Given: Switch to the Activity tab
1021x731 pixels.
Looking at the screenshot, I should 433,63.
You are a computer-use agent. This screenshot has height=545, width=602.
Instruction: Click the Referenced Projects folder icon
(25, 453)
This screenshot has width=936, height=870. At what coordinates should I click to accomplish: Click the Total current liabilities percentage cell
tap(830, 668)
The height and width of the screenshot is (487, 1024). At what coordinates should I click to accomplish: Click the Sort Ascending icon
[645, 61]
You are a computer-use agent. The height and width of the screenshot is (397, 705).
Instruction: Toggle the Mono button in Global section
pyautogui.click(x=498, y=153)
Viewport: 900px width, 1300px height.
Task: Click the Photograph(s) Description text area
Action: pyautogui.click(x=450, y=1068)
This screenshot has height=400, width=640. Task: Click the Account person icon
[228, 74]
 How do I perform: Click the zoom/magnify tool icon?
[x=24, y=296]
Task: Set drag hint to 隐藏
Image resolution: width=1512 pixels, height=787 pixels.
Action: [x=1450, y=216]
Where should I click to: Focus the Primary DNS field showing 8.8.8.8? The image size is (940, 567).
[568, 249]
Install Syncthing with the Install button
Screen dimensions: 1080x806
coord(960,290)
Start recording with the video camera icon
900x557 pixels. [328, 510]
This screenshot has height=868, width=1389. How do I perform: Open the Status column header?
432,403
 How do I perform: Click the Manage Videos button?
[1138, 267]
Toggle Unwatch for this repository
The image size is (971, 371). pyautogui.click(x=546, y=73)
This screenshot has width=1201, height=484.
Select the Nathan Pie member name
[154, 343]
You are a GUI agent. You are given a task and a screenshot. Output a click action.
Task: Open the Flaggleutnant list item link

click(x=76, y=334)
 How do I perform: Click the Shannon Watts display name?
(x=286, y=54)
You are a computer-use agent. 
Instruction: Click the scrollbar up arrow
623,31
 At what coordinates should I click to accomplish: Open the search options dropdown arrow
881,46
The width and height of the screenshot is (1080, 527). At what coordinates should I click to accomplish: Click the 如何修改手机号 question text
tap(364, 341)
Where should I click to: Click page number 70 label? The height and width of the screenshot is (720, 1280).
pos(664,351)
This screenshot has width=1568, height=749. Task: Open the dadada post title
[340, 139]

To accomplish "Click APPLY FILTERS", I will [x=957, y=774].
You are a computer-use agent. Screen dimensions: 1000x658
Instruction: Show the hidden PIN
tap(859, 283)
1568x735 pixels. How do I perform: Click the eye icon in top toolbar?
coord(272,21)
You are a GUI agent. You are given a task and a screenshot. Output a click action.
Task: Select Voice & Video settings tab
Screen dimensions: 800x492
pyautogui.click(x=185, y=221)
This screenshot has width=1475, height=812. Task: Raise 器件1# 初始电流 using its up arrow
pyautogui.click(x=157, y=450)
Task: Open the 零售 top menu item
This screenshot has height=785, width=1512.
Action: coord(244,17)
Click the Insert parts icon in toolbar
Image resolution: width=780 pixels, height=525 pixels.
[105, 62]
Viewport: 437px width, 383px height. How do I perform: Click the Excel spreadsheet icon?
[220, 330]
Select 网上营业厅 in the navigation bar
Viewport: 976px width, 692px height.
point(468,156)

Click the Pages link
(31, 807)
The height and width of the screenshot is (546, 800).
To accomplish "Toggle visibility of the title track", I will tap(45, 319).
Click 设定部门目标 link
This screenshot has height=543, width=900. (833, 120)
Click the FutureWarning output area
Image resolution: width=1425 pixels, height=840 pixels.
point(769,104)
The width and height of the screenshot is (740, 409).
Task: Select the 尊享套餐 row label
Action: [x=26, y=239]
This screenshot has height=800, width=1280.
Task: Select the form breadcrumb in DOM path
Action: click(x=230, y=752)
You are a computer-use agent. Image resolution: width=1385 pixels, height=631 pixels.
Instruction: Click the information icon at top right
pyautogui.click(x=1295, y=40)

====

- TASK OBJECTIVE -
Read the material above and copy out each line holding "computer".

- PROBLEM SOLUTION -
You are a computer-use agent. This screenshot has height=545, width=602.
You are a computer-use agent. The height and width of the screenshot is (397, 705).
You are a computer-use agent. 
You are a computer-use agent. Screen dimensions: 1000x658
You are a computer-use agent. Image resolution: width=1385 pixels, height=631 pixels.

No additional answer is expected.